***** RECORDS TO USE *****
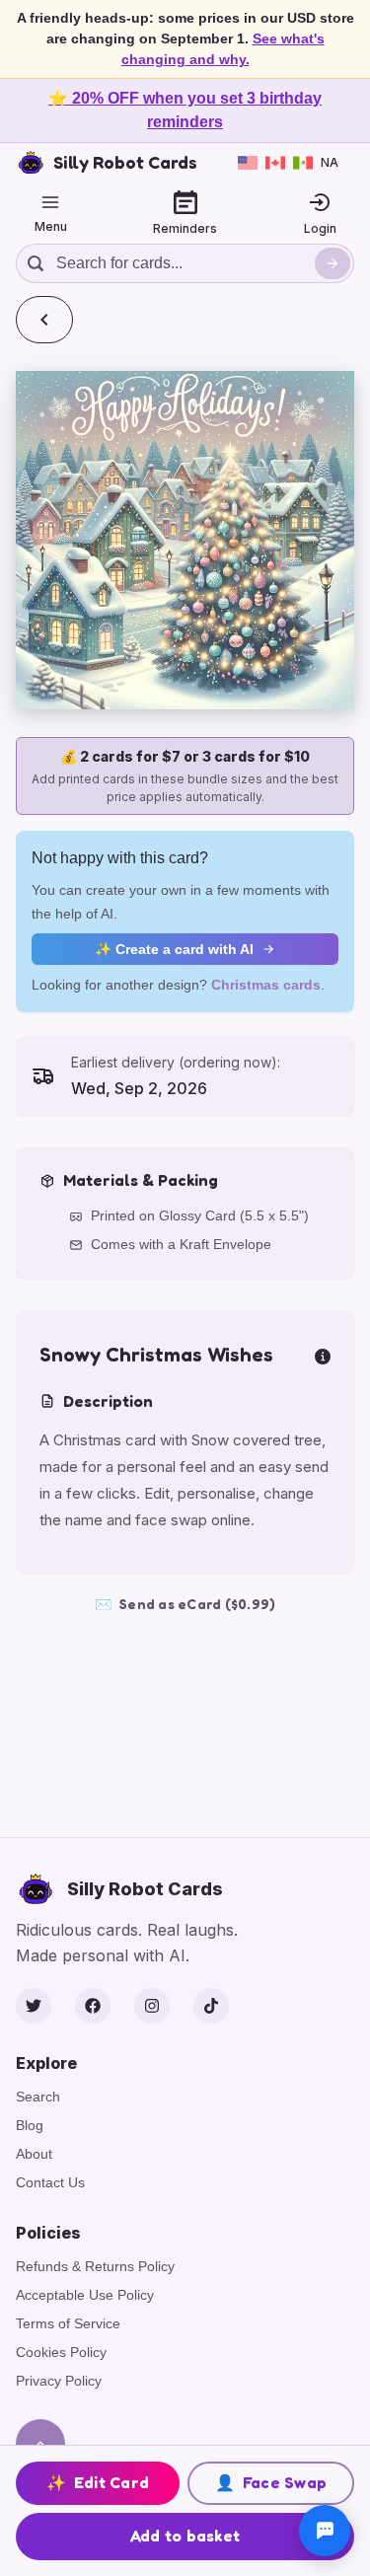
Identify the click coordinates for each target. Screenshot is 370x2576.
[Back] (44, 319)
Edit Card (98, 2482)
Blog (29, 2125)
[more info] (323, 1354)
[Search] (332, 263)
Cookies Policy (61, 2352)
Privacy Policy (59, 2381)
*****
→ **EXERCISE DIRECTIONS**:
All of the material above should be reproduced exactly, except the pictures.

→ **SOLUTION BELOW**:
Identify the click coordinates for each target. Screenshot is 370x2576.
[Back] (44, 319)
Edit Card (98, 2482)
Blog (29, 2125)
[more info] (323, 1354)
[Search] (332, 263)
Cookies Policy (61, 2352)
Privacy Policy (59, 2381)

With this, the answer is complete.